PM Modi with Maldives President Ibrahim Mohamed Solih. Photograph:( Twitter )
With Male returning to its pro-India stance, India has, in diplomatic terms, beaten China in an election in the Maldives. But the win will have to be followed up with deft action.
For a country still reeling from the aftermath of the recent assembly election results, this may be easy to miss: an election India won outside its borders.
While Indian political leaders were busy criss-crossing states for poll yatras, the prime minister was attending a swearing-in ceremony outside the country — the only one he'd not visited in the neighbourhood in the four years he'd been in office. (And that's saying a lot for a man accused of spending more time globe-trotting than governing.) In November, in the thick of election season, Prime Minister Narendra Modi witnessed Ibrahim Mohammed Solih take oath as the president of the Maldives. In diplomatic terms — India had beaten China in an election in Male. Not many expected this win, but most welcomed it.
It was hardly surprising then that President Solih's first foreign visit was to India. Today, in a string of meetings, India and the Maldives have pressed the reset button to revive a relationship that was being ruined by Chinese money. India has promised more than a billion dollars in aid. Bilateral pacts have been signed. But this visit is as significant in bilateral terms, as for its larger geopolitical impact.
All business, including business of the political kind, is driven by money.
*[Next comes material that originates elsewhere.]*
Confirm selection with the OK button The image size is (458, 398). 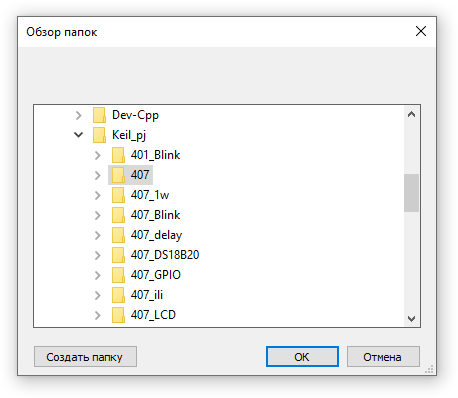pos(302,357)
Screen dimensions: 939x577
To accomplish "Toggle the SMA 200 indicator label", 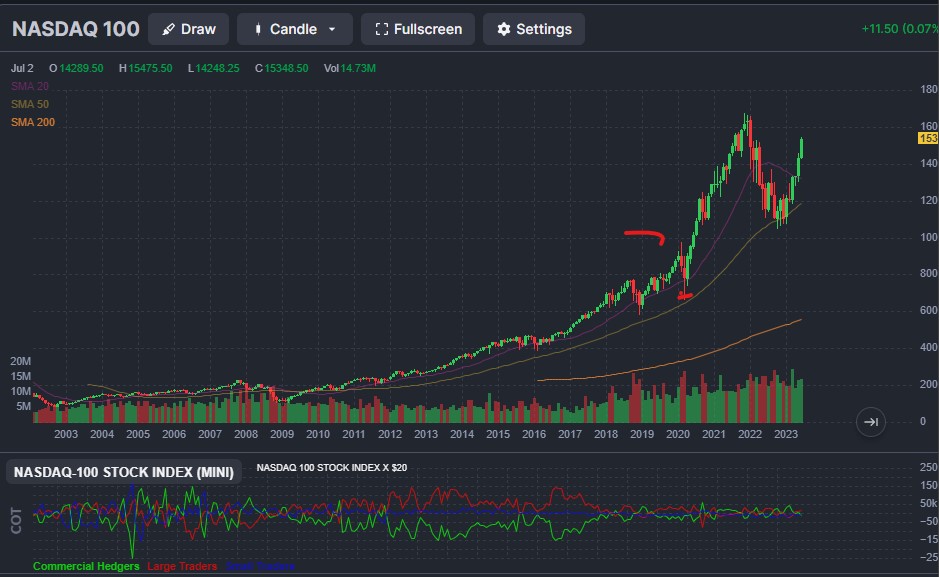I will pyautogui.click(x=33, y=122).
Asia needs a lot of it, $26 trillion dollars according to one estimate. That's how much this region needs for investment in highways, railways and other infrastructure projects. The big moneybags is Beijing. It splurges in the garb of being a benign harbinger of development. It extracts market access and strategic influence in return. It's what we call China's debt diplomacy.
But history is no mean player in geopolitics. India has been an unofficial security guarantor to smaller neighbours in the Indian ocean. Island states like Mauritius, the Maldives and Seychelles depend on New Delhi for military training and equipment. India has the access China desires. These countries sit on key sea routes. Hence the tug of war between New Delhi and Beijing.
As China launched a charm offensive with its Belt and Road Initiative, most of India's neighbours were awed by its cash. They began slipping into China's orbit. India worried about this "policy of encirclement" but it did not have money to match China's. It used diplomatic dexterity. China's aggression played in India's favour too. Country after country began seeing through the plot. Chinese influence became a domestic political issue. From Malaysia to Sri Lanka to the Maldives, the political players changed on the promise of containing China.
For India, it's an opportunity worth converting. But Delhi's record on delivery is hardly inspiring. Plus, many of these countries with their crushing burden of debt are too far gone in China's fold to fully exit. For the Maldives alone, its debt to China is equivalent to 20 per cent of its GDP. There is an unspecified number of islands leased to China for building tourist resorts. There's a free trade agreement that has helped spike Chinese imports to 18 per cent. There's no clarity on how much money the government owes to Beijing.
This is a test for President Solih. This is also a test for India. It must deliver on promises. Prime Minister Modi's diplomacy will have to be followed up with deft action.